◆ **Texte du document**
---*---

Vous vous souvenez peut être il y a quelques mois, un buraliste avait attaqué en justice un magasin de vente de cigarette électronique. Selon ce buraliste, le fait de vendre des e-cigarettes près de son magasin était considéré comme de la concurrence déloyale. Cependant, ce n’est pas ce qu’en on déduit les juges de la cours d’appel de Paris ce 24 juin 2014. Cette demande de procès avait été appuyée par la Confédération nationale des buralistes de France.

Les ventes de tabac en baisse, merci l'inventeur de la e-cigarette

Les ventes de tabac en baisse, merci l’inventeur de la e-cigarette

Pourquoi les buralistes se plaignent des commerçants de la cigarette électronique ?

Selon certains buralistes, la cigarette à vapeur est une menace pour leur activité. En effet, le développement de ce nouveau moyen de sevrage a fait chuter les ventes de tabac d’environ 9% sur l’année 2013. Cette baisse historique des ventes des produits du tabac ont causé une baisse du chiffre d’affaire des buralistes c’est une évidence, mais ces derniers commercialisent (pour la majorité d’entre eux) des cigarettes électroniques et leurs recharges.

Les ventes de e-cigarettes et autres consommables peuvent combler cette baisse d’activité des buralistes qui n’ont apparemment une vision du marché du tabac purement financière. Le fait que les Français consomment moins de tabac  est une constatation négative alors que ce sont rappelons près de 200 personnes qui décèdent des maladies liées au tabac. On peut donc penser qu’une baisse de ces chiffres ne peut être considérée uniquement comme un point positif pour les citoyens Français.

Malheureusement, intérêt financier oblige, ce type de procès  » sans morale  » ont lieu en France. La juridiction de ce 24 juin a cependant réussi à mettre en avant les non fondements des arguments des buralistes. De plus, cet rejet d’appel servira très probablement de jurisprudence  pour les autres buralistes décidés de déposer une plainte contre des magasins spécialisés.

Quels sont les motifs de rejet de la justice ?

Le premier argument des juges est que la cigarette électronique fait l’objet de nombreuses contradictions: est elle considéré comme un produit du tabac aux yeux de la loi ? Visiblement non. Cela entraîne aussi des conséquences fiscales,aussi, l’Office Français des Drogues et des Toxicomanies a mis en avant le fait que :

Aucun pays de l’Union Européenne ne classe la cigarette électronique comme un produit du tabac

A cela s’ajoute très probablement le fait que la création de ce nouveau moyen de sevrage a entraîné la création de milliers d’emploi en France. Qu’il s’agisse de fournisseurs, de magasins spécialisés, ou de site e-commerce, le développement de la e-cigarette a dynamisé la création d’entreprises en France.

---*---

[Entrées de données enregistrées]

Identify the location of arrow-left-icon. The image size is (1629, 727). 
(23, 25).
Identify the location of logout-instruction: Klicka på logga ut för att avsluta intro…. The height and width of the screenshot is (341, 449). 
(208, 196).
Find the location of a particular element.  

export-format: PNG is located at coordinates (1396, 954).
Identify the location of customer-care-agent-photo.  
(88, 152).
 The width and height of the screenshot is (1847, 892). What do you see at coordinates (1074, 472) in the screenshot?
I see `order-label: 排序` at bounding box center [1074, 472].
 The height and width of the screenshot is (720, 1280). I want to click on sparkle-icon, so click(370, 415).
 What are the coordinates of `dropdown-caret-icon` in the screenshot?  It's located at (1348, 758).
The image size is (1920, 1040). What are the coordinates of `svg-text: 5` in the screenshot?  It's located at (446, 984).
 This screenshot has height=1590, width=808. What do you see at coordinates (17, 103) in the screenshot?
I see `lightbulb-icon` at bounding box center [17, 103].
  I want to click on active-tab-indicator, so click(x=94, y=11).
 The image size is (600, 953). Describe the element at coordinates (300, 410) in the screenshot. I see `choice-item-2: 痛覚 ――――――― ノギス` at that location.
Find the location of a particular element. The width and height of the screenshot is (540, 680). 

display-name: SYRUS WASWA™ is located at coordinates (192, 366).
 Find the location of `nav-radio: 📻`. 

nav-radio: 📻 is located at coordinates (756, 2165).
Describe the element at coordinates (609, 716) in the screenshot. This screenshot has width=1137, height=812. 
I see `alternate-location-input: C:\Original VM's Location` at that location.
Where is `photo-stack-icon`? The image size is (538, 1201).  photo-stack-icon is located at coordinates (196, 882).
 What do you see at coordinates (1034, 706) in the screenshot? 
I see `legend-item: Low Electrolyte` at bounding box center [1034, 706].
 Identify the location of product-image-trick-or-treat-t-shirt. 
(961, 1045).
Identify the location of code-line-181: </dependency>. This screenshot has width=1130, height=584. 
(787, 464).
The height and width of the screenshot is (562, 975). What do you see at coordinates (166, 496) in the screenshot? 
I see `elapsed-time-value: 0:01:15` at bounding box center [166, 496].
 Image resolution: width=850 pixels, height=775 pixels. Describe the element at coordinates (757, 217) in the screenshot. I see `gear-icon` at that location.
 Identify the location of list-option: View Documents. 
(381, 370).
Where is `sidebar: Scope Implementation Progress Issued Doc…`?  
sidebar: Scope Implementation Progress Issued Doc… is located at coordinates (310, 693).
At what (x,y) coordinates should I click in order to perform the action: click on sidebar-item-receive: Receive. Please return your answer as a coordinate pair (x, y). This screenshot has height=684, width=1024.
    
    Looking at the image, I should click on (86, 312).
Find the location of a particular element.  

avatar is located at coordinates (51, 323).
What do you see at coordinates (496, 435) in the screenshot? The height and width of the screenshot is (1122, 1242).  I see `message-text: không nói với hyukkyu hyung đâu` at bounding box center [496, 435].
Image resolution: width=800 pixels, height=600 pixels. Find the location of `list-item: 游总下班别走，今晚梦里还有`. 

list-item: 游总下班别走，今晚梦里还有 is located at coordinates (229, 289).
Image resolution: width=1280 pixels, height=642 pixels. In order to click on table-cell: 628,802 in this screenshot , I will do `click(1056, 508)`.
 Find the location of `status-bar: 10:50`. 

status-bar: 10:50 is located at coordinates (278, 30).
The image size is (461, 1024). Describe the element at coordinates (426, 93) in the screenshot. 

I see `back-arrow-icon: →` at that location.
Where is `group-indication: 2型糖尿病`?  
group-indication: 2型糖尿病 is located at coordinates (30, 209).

---*---

◆ **Action demandée 1**
D'après le texte sur la cigarette électronique, de combien les ventes de tabac ont-elles chuté environ sur l'année 2013 ?
◆ **Action demandée 2**
Reproduisez le passage du texte sur la cigarette électronique, de « Vous vous souvenez » à « cigarette électronique ? ».

◆ **Solution proposée 1**
D'environ 9 %.

◆ **Solution proposée 2**
Vous vous souvenez peut être il y a quelques mois, un buraliste avait attaqué en justice un magasin de vente de cigarette électronique. Selon ce buraliste, le fait de vendre des e-cigarettes près de son magasin était considéré comme de la concurrence déloyale. Cependant, ce n’est pas ce qu’en on déduit les juges de la cours d’appel de Paris ce 24 juin 2014. Cette demande de procès avait été appuyée par la Confédération nationale des buralistes de France.

Les ventes de tabac en baisse, merci l'inventeur de la e-cigarette

Les ventes de tabac en baisse, merci l’inventeur de la e-cigarette

Pourquoi les buralistes se plaignent des commerçants de la cigarette électronique ?